### Testo estratto
Purtroppo la regola sembra confermata. Dove l’islam è in maggioranza, sono possibili solamente 2 forme di governo: una dittatura islamica o una dittatura militare per impedire un dittatura islamica. Ogni forma di democrazia è impossibile, come dimostra il caso dell’Algeria dove il FIS, partito islamico, aveva regolarmente vinto le elezioni ed è stato messo fuori legge da un colpo di Stato militare. In uno stato a prevalenza musulmana la democrazia è impossibile perché l’islam è un’ideologia totalitaria che non può concepire un governo alternativo alla charia, la legge coranica. Purtroppo nel mondo attuale non esistono eccezioni.
Ecco perché sono pessimista sul futuro della primavera araba. Sì, la primavera araba ha rivelato una nuova generazione colta, laica, che vede l’islam come il fumo negli occhi e sogna governi democratici, ma i musulmani restano sempre in maggioranza. E come dimostrano le statistiche, più i musulmani sono numerosi, più i praticanti tendono a egemonizzare la massa dei fedeli tiepidi e ad aumentare le richieste. Secondo una statistica, la soglia di pericolo è il 5 per cento. Per esempio in Francia, dove i musulmani sono l’8 per cento, la carne di maiale è scomparsa dalle mense scolastiche, in alcune città le piscine fanno i turni per gli uomini e le donne, in certi ospedali le musulmane vengono visitate solamente da medici di sesso femminile, in alcune scuole pubbliche si sono “islamizzati” i programmi escludendo Napoleone, Darwin e altri soggetti sgraditi ai musulmani, in certi quartieri è stata proclamata la charia e così via. E tutto questo accade nel paese più laico d’Europa.
Così non c’è da stupirsi che la Tunisia, dove i musulmani sono la stragrande maggioranza, stia scivolando nell’islamismo. Dalla primavera tunisina sono nati almeno 50 partiti, ma secondo i sondaggi è in testa Ennahda, il partito islamico, proibito sotto Ben Alì. Questo partito ha già annunciato che intende proclamare ”una nuova repubblica islamica” e ha imbarcato perfino i salafiti, i musulmani più fedeli al Corano. Pur non avendo ancora preso il potere, Ennahda lo sta già esercitando. Mokhtar Trifi, il capo della Lega dei Diritti Umani, dichiara che le manifestazioni islamiche “sono in aumento in tutto il paese”. Le ragazze sono “invitate” ad abbandonare l’abbigliamento occidentale per abbigliarsi secondo le prescrizioni della charia, nelle piscine degli alberghi si è visto il ritorno al costume da bagno a tunica per le donne e a violenze finora solamente verbali contro le svergognate in due pezzi, la preghiera del venerdì guidata dai muezzin di Ennahda è diventata una prova di forza. Si parla di un ritorno alla poligamia e di proibire l’alcool nelle zone turistiche. A giugno, sotto la pressione islamista, è stata approvata una restrizione ai siti pornografici sul web.

### Dati di origine
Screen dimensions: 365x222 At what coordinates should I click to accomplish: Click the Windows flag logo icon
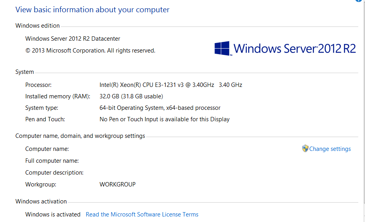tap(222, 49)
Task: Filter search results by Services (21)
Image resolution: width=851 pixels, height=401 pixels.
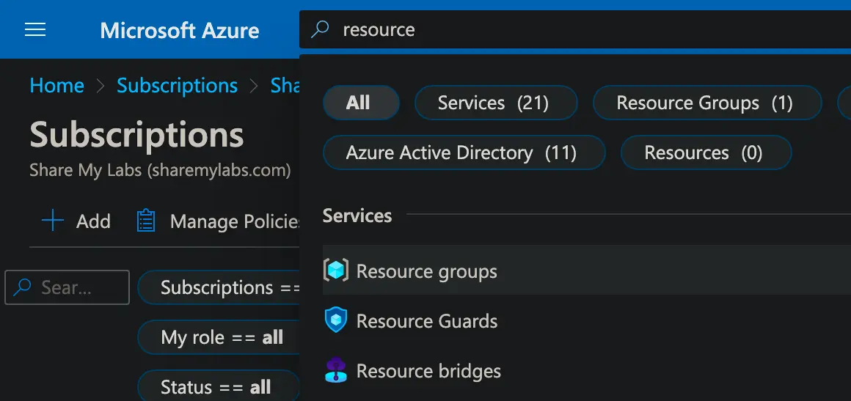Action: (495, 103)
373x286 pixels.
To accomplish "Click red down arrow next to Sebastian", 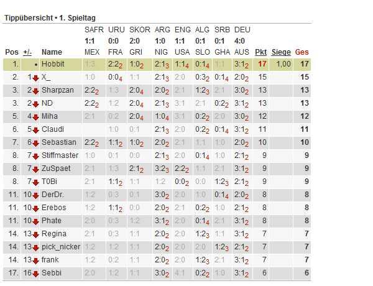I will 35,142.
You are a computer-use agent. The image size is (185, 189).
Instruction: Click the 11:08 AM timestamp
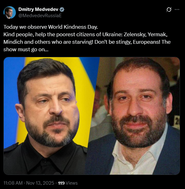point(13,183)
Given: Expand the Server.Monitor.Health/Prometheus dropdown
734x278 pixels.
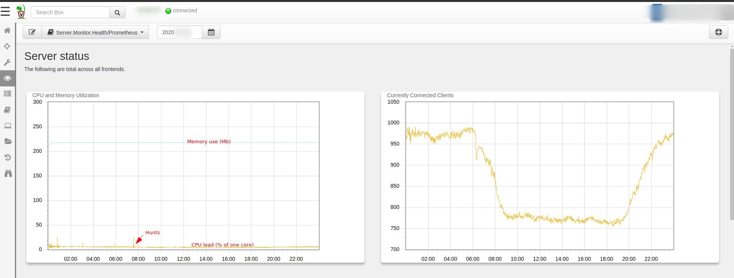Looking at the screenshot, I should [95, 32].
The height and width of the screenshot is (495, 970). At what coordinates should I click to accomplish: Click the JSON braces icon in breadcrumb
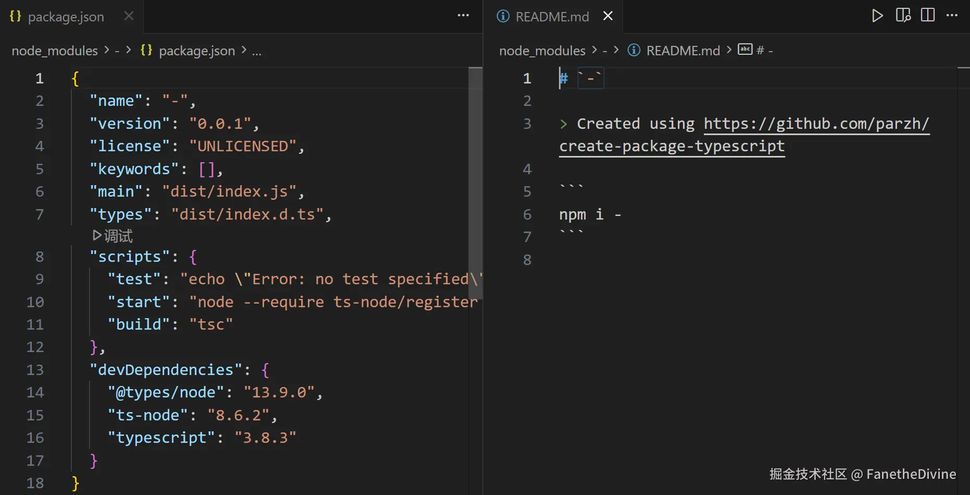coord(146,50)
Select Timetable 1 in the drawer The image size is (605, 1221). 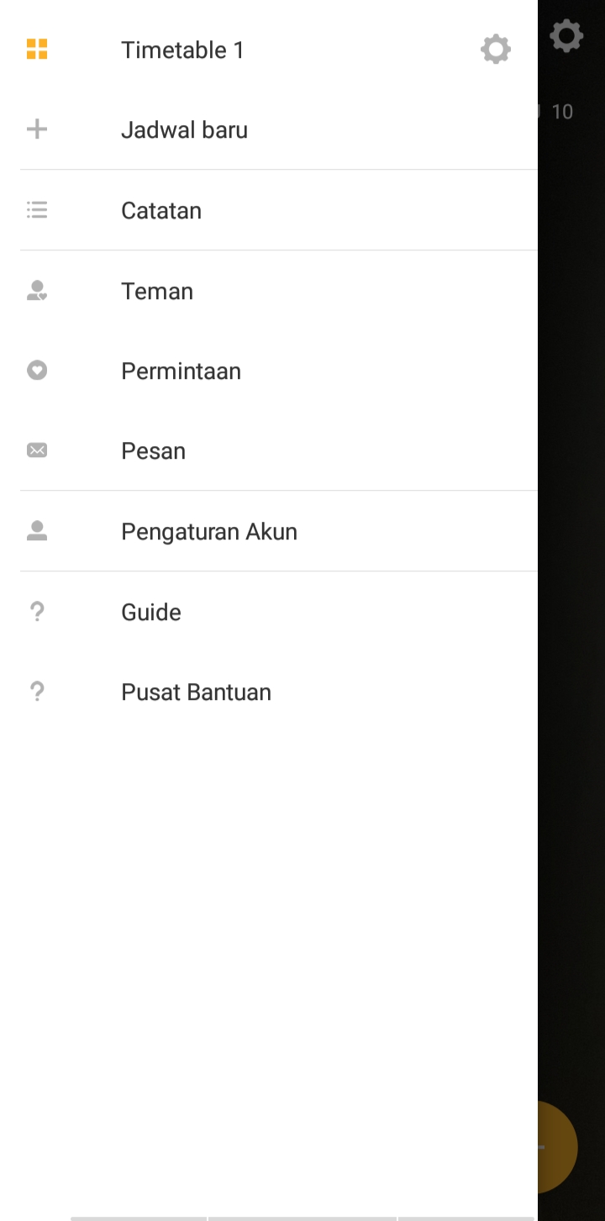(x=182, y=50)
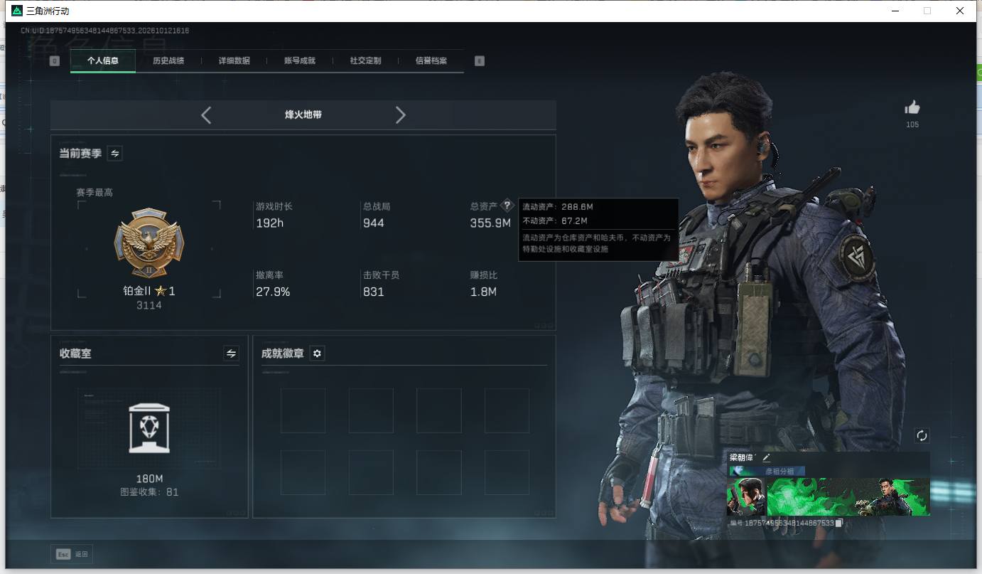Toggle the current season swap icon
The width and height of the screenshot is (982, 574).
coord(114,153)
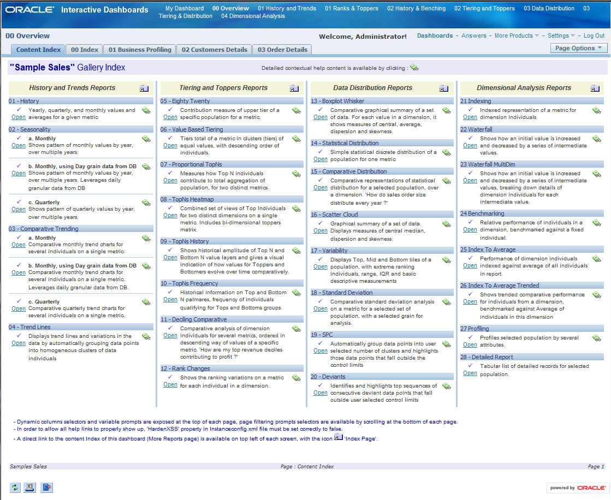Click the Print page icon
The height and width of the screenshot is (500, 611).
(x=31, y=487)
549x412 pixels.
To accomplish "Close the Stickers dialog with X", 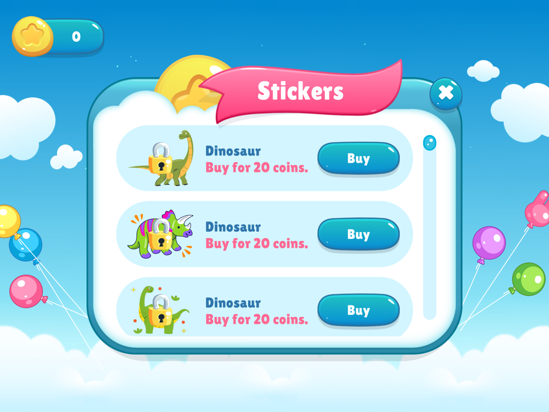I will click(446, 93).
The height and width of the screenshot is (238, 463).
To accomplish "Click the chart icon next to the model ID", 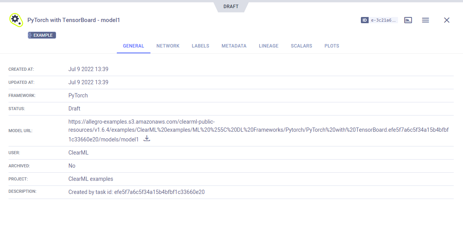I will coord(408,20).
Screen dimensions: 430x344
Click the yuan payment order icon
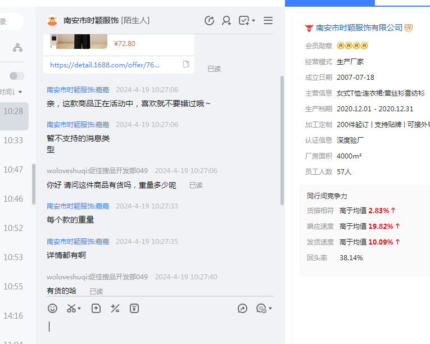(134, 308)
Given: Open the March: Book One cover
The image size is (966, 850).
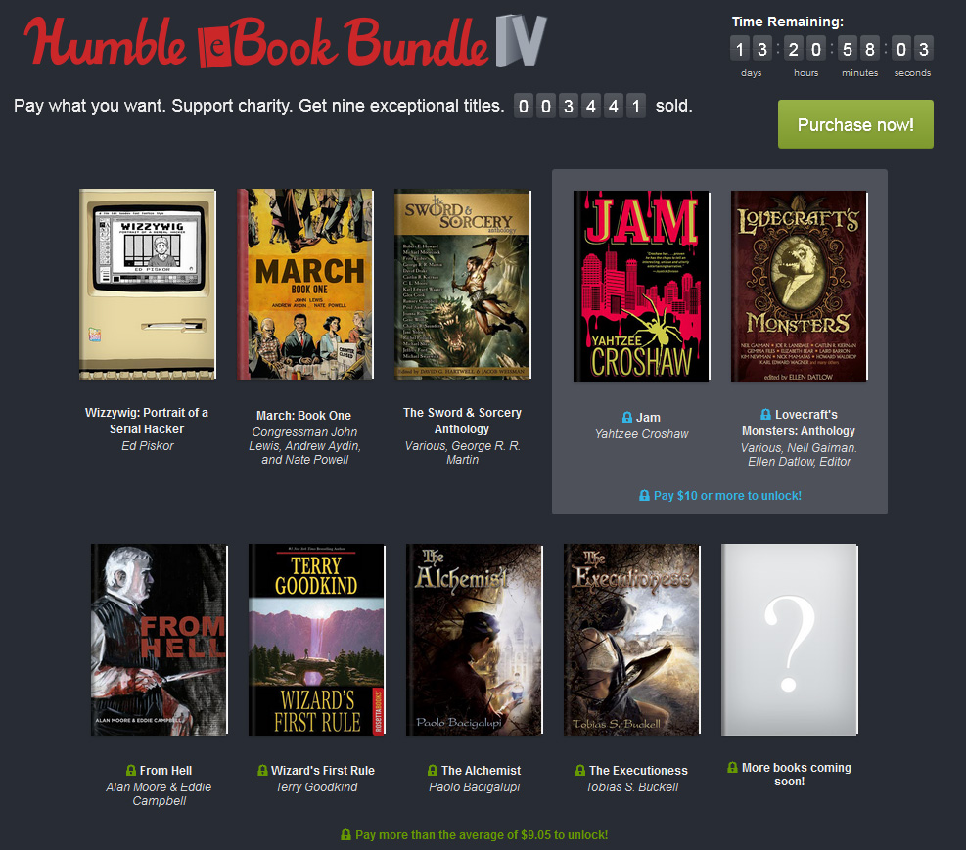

### Compiti da svolgere
- 1) Ripeti dal testo estratto tutto ciò che va da "Purtroppo la regola" giù fino a "non esistono eccezioni.".
- 2) Secondo il testo estratto, quale percentuale indica una statistica come soglia di pericolo?
- 3) Indica se ciascuna affermazione concorda con il testo estratto, rispondendo sì o no e citando le parole decisive:
(a) In Francia i musulmani sono l'8 per cento.
(b) Sotto Ben Alì il partito Ennahda era consentito.
(c) Dalla primavera tunisina sono nati almeno 50 partiti.

### Risultati
- 1)
Purtroppo la regola sembra confermata. Dove l’islam è in maggioranza, sono possibili solamente 2 forme di governo: una dittatura islamica o una dittatura militare per impedire un dittatura islamica. Ogni forma di democrazia è impossibile, come dimostra il caso dell’Algeria dove il FIS, partito islamico, aveva regolarmente vinto le elezioni ed è stato messo fuori legge da un colpo di Stato militare. In uno stato a prevalenza musulmana la democrazia è impossibile perché l’islam è un’ideologia totalitaria che non può concepire un governo alternativo alla charia, la legge coranica. Purtroppo nel mondo attuale non esistono eccezioni.

- 2) Il 5 per cento.

- 3)
(a) Sì: "in Francia, dove i musulmani sono l’8 per cento"
(b) No: "il partito islamico, proibito sotto Ben Alì"
(c) Sì: "Dalla primavera tunisina sono nati almeno 50 partiti"